— BEGIN READING TEXT —

Running Node.js apps in production

Topics I'll talk about today:

Deployment
Run Node.js (and keep it running)
Metrics

Deployment

Different popular deployment techniques:

Git Hooks
GitHub Webhooks
Capistrano, Fabric, deploy.sh, et. al.

Git Hooks

Pushing to Git remote on your server


# ./git/hooks/post-receive
cd /var/www/myapp.com
git pull
npm install --production
service myapp restart
...

Done.

Git Hooks

Pro:

Easy for the developer: Just push to production (aka fire and forget)
Hosting-Platforms like Heroku use this method as well

Con:

But what happens on the server?
Deployment knowledge is stored separately from code
When deploying on multiple servers, post-receive hooks must be in sync

Solution:

Add the deploy script to your repository and symlink to post-receive-hook.

GitHub Webhooks

Pro:

When the rest of your development work already resolves around GitHub, it integrates nicely into the workflow

Con:

Hooks run all independently in parallel:
E.g. if the CI hook fails, the webhook for deployment still gets triggered.
Some CI services like Travis CI offer their own hooks to trigger a deployment afterwards.
Critical dependency for your deployment:
Remember, even GitHub is down or gets DDoS'ed from time to time
Requires server component running update script.
Must be secured to not accept fake payload or mess up deployment.

Capistrano, fabric, deploy.sh, et. al.

Remotely checks out your code from a repository
Directory is named after current date and/or revision
Symlinks it to current

deploy_directory
├─┬ releases
│ ├── 20140319001122
│ └── ...
├─┬ shared
│ ├── log
│ ├── pids
│ └── system
└── current ⇨ releases/20140319001122

Capistrano, fabric, deploy.sh, et. al.

Additionlly triggers scripts that can:

restart the web server
create a database and it's scheme
install/update your app's dependencies

Capistrano, fabric, deploy.sh, et. al.

Pro:

Clean server side application structure (including logs, shared files, etc.)

— END READING TEXT —
— BEGIN DATA PROVIDED —

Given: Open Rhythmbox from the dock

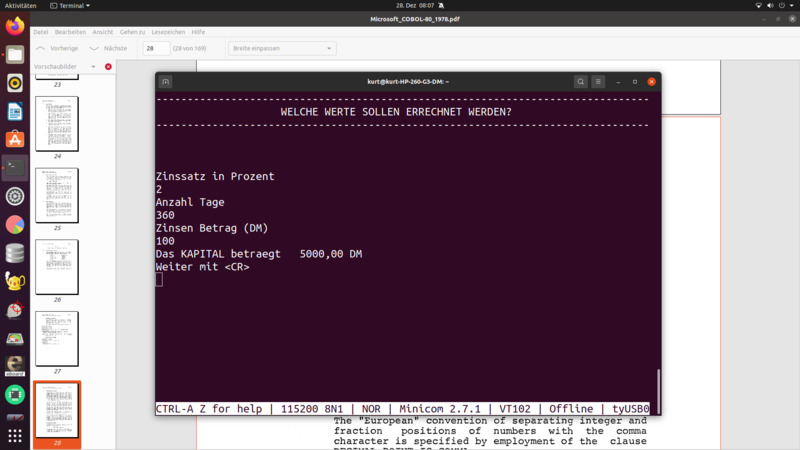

— END DATA PROVIDED —

ACTIONS TO TAKE.
**a)** Could you repeat the Node.js deployment text from the words "Some CI services" through "running update script.", replacing "Travis CI" with "CircleCI"?
**b)** Can you continue the text on running Node.js apps in production, starting right after its last line?

EXPECTED OUTPUTS.
**a)**
Some CI services like CircleCI offer their own hooks to trigger a deployment afterwards.
Critical dependency for your deployment:
Remember, even GitHub is down or gets DDoS'ed from time to time
Requires server component running update script.

**b)**
Trigger arbitrary scripts before/after the deployment
Quickly rewind to previous deployment on error

Con:

Introduces another language as additional dependency
(Capistrano: Ruby; Fabric: Python)

Run Node.js
(and keep it running)

Run Node.js (and keep it running)

Start the script as a daemon:

Nodemon/node-forever (written in Node.js)
supervise (UNIX daemontools)
Upstart (Ubuntu)

Example Upstart script


start on runlevel [2345]
stop on runlevel [06]

respawn
respawn limit 5 60

NODE_SCRIPT = /var/www/myapp/server.js
LOGFILE = /var/log/myapp.log

exec start-stop-daemon --start --chuid node \
     --exec /usr/local/bin/node -- \
     $NODE_SCRIPT >> $LOGFILE 2>&1

More elaborate: PM2

Process manager with built-in load-balancer

PM2

Monitor processes

Whatever method you use to run your applications:

Startup scripts should …

… be as general as possible (only path, environment, main JS file)
… not contain configuration settings for your application
… be included alongside your deployment (symlink if necessary)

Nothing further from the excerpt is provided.